MYTH: It’s been used for thousands of years, so it must be good.
False. “Many substances which have a long history of use in native or indigenous medicine systems have potential benefits,” says Dixon. “However, not all products that have a long history of use offer health benefits or are safe.” The obvious example is tobacco. Archaeological evidence suggests it has been used medicinally since at least 1000 BCE, notes Dixon. But today, “we know that regular tobacco use is damaging to health, increasing the risk of lung and other cancers.”
There are any number of other remedies that have been used for decades if not centuries – but are now considered to be unsafe. These include chaparral (for colds, inflammation, and cancer but can cause liver and kidney damage), comfrey (treats conditions ranging from painful menstrual periods to cancer, but can cause liver damage and possibly cancer), and blue cohosh (has been used to induce labor but can cause stroke, heart attack, and shock). There are many other examples, notes Dixon. Before you start taking supplements, be sure to get up-to-date information on safety and efficacy.
MYTH: The FDA wouldn’t let the manufacturer claim something that’s not true.
False. The Food and Drug Administration (FDA) regulates dietary supplements under a different set of regulations than food or drugs (prescription and over-the-counter), according to the FDA website.
The supplement manufacturer is responsible for ensuring that supplements are safe. Generally, they don’t need to register their products with the FDA before producing or selling them. The FDA is responsible for taking action against an unsafe supplement after it reaches the market. “The FDA doesn’t take action until someone complains,” says Dr. Yeung.

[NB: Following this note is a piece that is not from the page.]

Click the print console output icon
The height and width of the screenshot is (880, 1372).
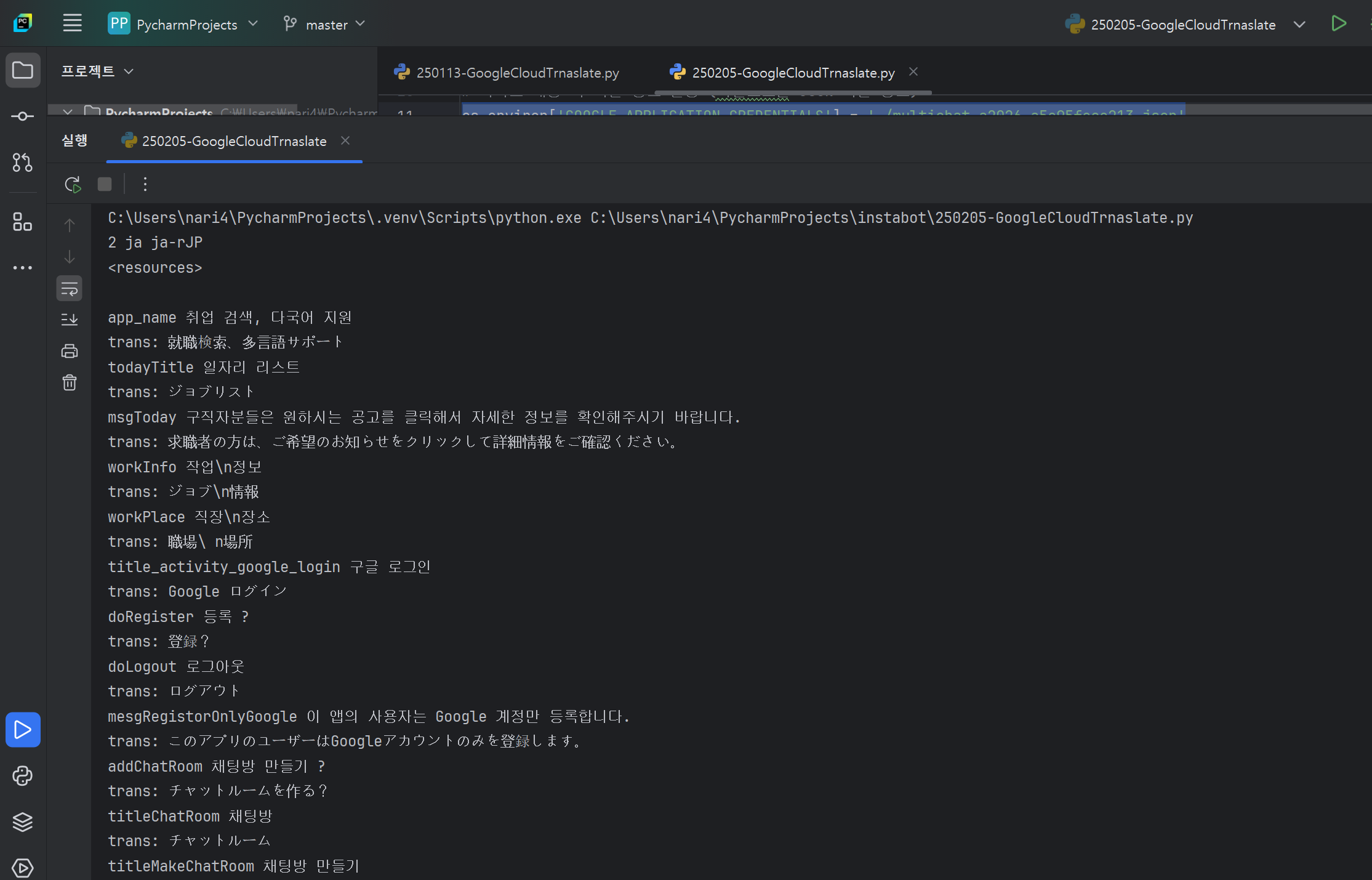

By which point, it may well have been purchased – and used. Hopefully not by you.
Supplements can provide many benefits to cancer patients and survivors. They can help manage the symptoms of treatment, enhance their energy, and improve their quality of life. Just be careful to pick and choose carefully – consult an expert.
Beth Leibson lives and writes in New York City. She is author of I’m Too Young to Have Breast Cancer (LifeLine Press, 2004).